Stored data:
* Begin *
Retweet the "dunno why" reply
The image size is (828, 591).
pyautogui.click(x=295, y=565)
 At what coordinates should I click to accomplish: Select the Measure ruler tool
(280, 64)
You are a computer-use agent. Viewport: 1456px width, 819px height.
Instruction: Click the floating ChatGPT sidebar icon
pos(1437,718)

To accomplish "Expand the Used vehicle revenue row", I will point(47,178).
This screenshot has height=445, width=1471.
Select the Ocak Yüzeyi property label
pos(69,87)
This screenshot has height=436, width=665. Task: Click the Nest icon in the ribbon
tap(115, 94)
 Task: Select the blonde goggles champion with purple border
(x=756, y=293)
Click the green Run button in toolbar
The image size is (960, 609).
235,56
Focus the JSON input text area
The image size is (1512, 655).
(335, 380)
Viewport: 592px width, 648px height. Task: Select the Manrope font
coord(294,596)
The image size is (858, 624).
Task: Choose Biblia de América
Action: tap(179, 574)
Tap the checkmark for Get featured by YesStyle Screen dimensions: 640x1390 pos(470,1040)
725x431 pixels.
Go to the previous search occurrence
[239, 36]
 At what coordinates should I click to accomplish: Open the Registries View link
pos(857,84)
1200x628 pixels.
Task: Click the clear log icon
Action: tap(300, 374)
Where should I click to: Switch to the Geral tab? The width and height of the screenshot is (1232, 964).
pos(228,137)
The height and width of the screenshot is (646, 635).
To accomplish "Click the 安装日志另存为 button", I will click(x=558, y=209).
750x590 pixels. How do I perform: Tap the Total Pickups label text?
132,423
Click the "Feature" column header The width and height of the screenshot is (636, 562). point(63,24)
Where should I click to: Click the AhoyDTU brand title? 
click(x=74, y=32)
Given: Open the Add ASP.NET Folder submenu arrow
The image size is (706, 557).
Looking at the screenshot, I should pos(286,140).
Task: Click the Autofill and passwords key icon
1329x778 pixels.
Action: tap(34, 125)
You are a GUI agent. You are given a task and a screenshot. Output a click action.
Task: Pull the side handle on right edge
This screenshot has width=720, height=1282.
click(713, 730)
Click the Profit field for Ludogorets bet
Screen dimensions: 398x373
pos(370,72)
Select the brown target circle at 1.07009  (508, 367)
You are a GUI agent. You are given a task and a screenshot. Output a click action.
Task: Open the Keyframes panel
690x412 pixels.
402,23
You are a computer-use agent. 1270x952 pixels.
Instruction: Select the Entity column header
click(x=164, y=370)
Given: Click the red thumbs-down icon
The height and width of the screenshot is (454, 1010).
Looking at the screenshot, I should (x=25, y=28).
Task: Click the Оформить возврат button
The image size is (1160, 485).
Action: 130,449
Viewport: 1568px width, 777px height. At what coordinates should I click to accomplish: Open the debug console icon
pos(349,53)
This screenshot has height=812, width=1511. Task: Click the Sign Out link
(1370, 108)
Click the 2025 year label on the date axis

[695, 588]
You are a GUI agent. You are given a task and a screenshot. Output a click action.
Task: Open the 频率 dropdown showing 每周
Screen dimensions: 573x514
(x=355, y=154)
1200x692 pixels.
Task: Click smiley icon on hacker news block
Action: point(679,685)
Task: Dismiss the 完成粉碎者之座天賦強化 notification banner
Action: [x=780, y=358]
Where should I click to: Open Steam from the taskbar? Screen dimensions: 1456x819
* End *
*Goal*.
Print every one of the lines above word for word, from the first to the last.

*Expected output*.
Retweet the "dunno why" reply
The image size is (828, 591).
pyautogui.click(x=295, y=565)
 At what coordinates should I click to accomplish: Select the Measure ruler tool
(280, 64)
You are a computer-use agent. Viewport: 1456px width, 819px height.
Instruction: Click the floating ChatGPT sidebar icon
pos(1437,718)

To accomplish "Expand the Used vehicle revenue row", I will point(47,178).
This screenshot has height=445, width=1471.
Select the Ocak Yüzeyi property label
pos(69,87)
This screenshot has height=436, width=665. Task: Click the Nest icon in the ribbon
tap(115, 94)
 Task: Select the blonde goggles champion with purple border
(x=756, y=293)
Click the green Run button in toolbar
The image size is (960, 609).
235,56
Focus the JSON input text area
The image size is (1512, 655).
(335, 380)
Viewport: 592px width, 648px height. Task: Select the Manrope font
coord(294,596)
The image size is (858, 624).
Task: Choose Biblia de América
Action: tap(179, 574)
Tap the checkmark for Get featured by YesStyle Screen dimensions: 640x1390 pos(470,1040)
725x431 pixels.
Go to the previous search occurrence
[239, 36]
 At what coordinates should I click to accomplish: Open the Registries View link
pos(857,84)
1200x628 pixels.
Task: Click the clear log icon
Action: tap(300, 374)
Where should I click to: Switch to the Geral tab? The width and height of the screenshot is (1232, 964).
pos(228,137)
The height and width of the screenshot is (646, 635).
To accomplish "Click the 安装日志另存为 button", I will click(x=558, y=209).
750x590 pixels. How do I perform: Tap the Total Pickups label text?
132,423
Click the "Feature" column header The width and height of the screenshot is (636, 562). point(63,24)
Where should I click to: Click the AhoyDTU brand title? 
click(x=74, y=32)
Given: Open the Add ASP.NET Folder submenu arrow
The image size is (706, 557).
Looking at the screenshot, I should pos(286,140).
Task: Click the Autofill and passwords key icon
1329x778 pixels.
Action: tap(34, 125)
You are a GUI agent. You are given a task and a screenshot. Output a click action.
Task: Pull the side handle on right edge
This screenshot has width=720, height=1282.
click(713, 730)
Click the Profit field for Ludogorets bet
Screen dimensions: 398x373
pos(370,72)
Select the brown target circle at 1.07009  (508, 367)
You are a GUI agent. You are given a task and a screenshot. Output a click action.
Task: Open the Keyframes panel
690x412 pixels.
402,23
You are a computer-use agent. 1270x952 pixels.
Instruction: Select the Entity column header
click(x=164, y=370)
Given: Click the red thumbs-down icon
The height and width of the screenshot is (454, 1010).
Looking at the screenshot, I should (x=25, y=28).
Task: Click the Оформить возврат button
The image size is (1160, 485).
Action: 130,449
Viewport: 1568px width, 777px height. At what coordinates should I click to accomplish: Open the debug console icon
pos(349,53)
This screenshot has height=812, width=1511. Task: Click the Sign Out link
(1370, 108)
Click the 2025 year label on the date axis

[695, 588]
You are a GUI agent. You are given a task and a screenshot. Output a click action.
Task: Open the 频率 dropdown showing 每周
Screen dimensions: 573x514
(x=355, y=154)
1200x692 pixels.
Task: Click smiley icon on hacker news block
Action: point(679,685)
Task: Dismiss the 完成粉碎者之座天賦強化 notification banner
Action: [x=780, y=358]
Where should I click to: Open Steam from the taskbar? Screen dimensions: 1456x819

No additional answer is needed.